- Berlow, Noah E;
- Rikhi, Rishi;
- Geltzeiler, Mathew;
- Abraham, Jinu;
- Svalina, Matthew N;
- Davis, Lara E;
- Wise, Erin;
- Mancini, Maria;
- Noujaim, Jonathan;
- Mansoor, Atiya;
- Quist, Michael J;
- Matlock, Kevin L;
- Goros, Martin W;
- Hernandez, Brian S;
- Doung, Yee C;
- Thway, Khin;
- Tsukahara, Tomohide;
- Nishio, Jun;
- Huang, Elaine T;
- Airhart, Susan;
- Bult, Carol J;
- Gandour-Edwards, Regina;
- Maki, Robert G;
- Jones, Robin L;
- Michalek, Joel E;
- Milovancev, Milan;
- Ghosh, Souparno;
- Pal, Ranadip;
- Keller, Charles
Background
Cancer patients with advanced disease routinely exhaust available clinical regimens and lack actionable genomic medicine results, leaving a large patient population without effective treatments options when their disease inevitably progresses. To address the unmet clinical need for evidence-based therapy assignment when standard clinical approaches have failed, we have developed a probabilistic computational modeling approach which integrates molecular sequencing data with functional assay data to develop patient-specific combination cancer treatments.Methods
Tissue taken from a murine model of alveolar rhabdomyosarcoma was used to perform single agent drug screening and DNA/RNA sequencing experiments; results integrated via our computational modeling approach identified a synergistic personalized two-drug combination.
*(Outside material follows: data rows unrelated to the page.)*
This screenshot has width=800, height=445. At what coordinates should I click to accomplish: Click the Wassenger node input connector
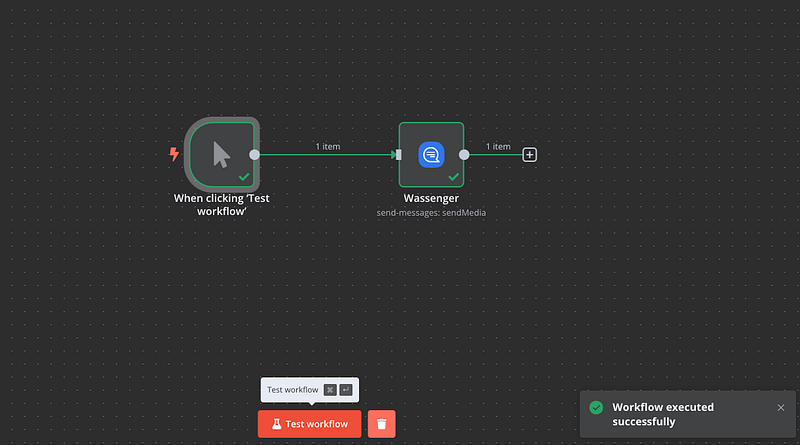(399, 154)
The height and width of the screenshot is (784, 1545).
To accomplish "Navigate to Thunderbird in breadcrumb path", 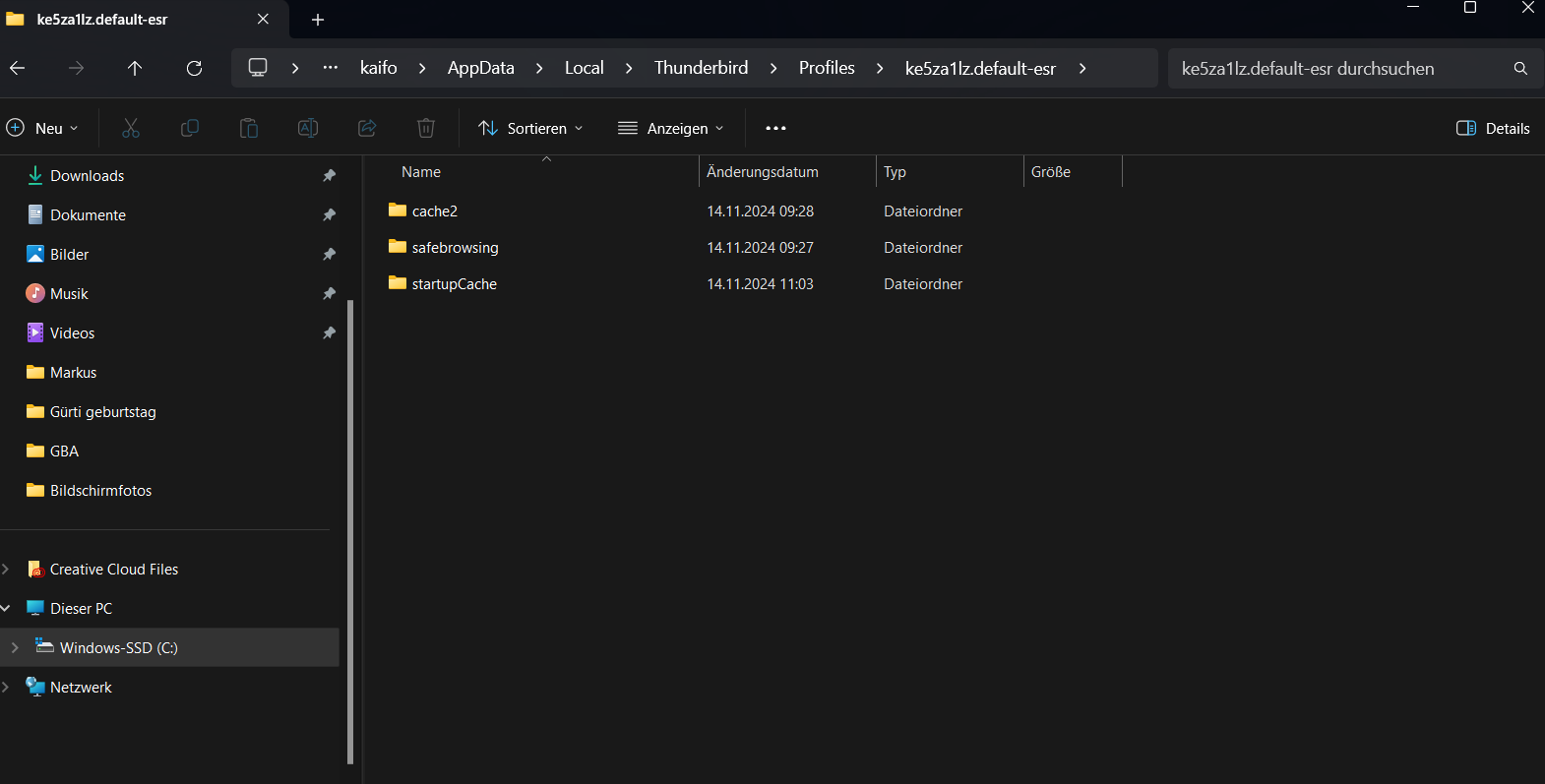I will pos(701,68).
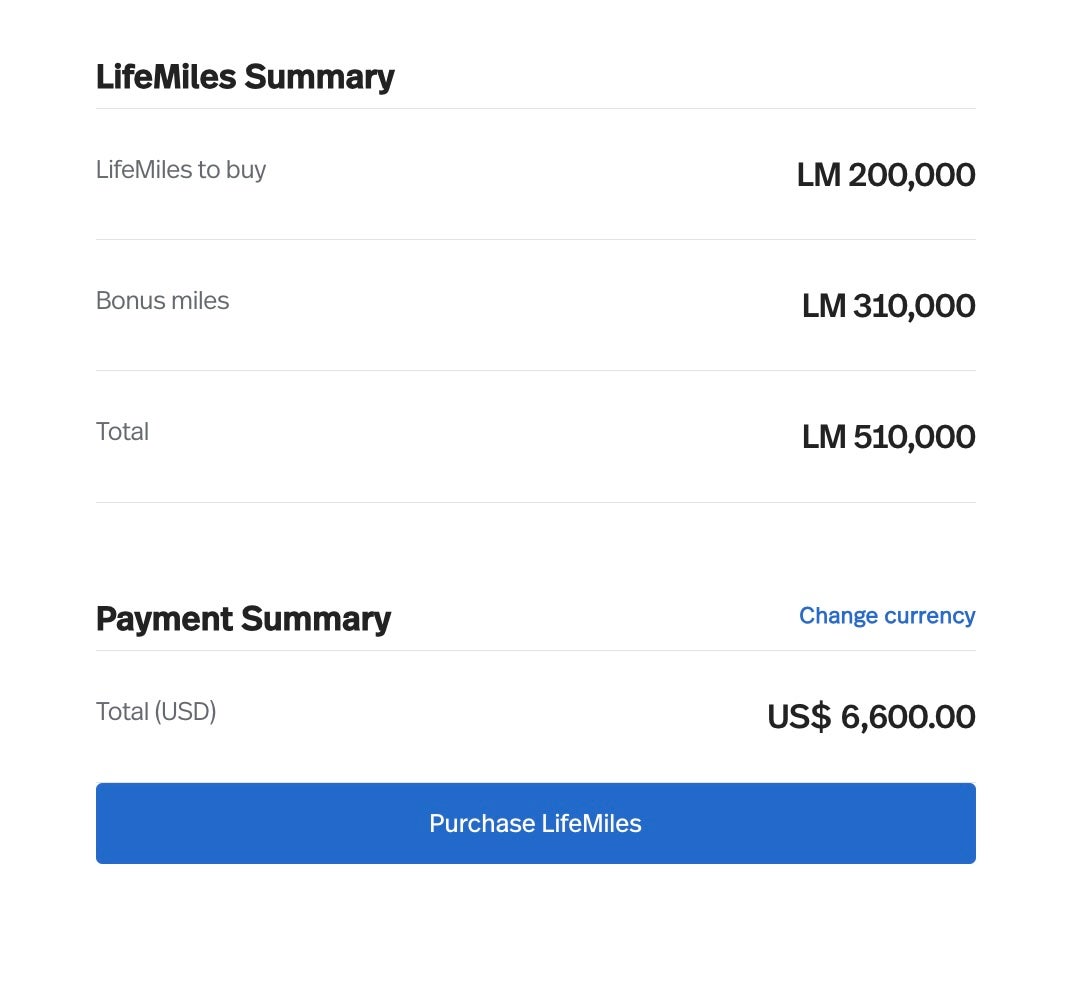Click the "(USD)" text in the total label

pos(185,712)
Cells derived from the primary murine tumor were allografted into mouse models and used to validate the personalized two-drug combination. Computational modeling of single agent drug screening and RNA sequencing of multiple heterogenous sites from a single patient's epithelioid sarcoma identified a personalized two-drug combination effective across all tumor regions. The heterogeneity-consensus combination was validated in a xenograft model derived from the patient's primary tumor. Cell cultures derived from human and canine undifferentiated pleomorphic sarcoma were assayed by drug screen; computational modeling identified a resistance-abrogating two-drug combination common to both cell cultures. This combination was validated in vitro via a cell regrowth assay.Results
Our computational modeling approach addresses three major challenges in personalized cancer therapy: synergistic drug combination predictions (validated in vitro and in vivo in a genetically engineered murine cancer model), identification of unifying therapeutic targets to overcome intra-tumor heterogeneity (validated in vivo in a human cancer xenograft), and mitigation of cancer cell resistance and rewiring mechanisms (validated in vitro in a human and canine cancer model).Conclusions
These proof-of-concept studies support the use of an integrative functional approach to personalized combination therapy prediction for the population of high-risk cancer patients lacking viable clinical options and without actionable DNA sequencing-based therapy.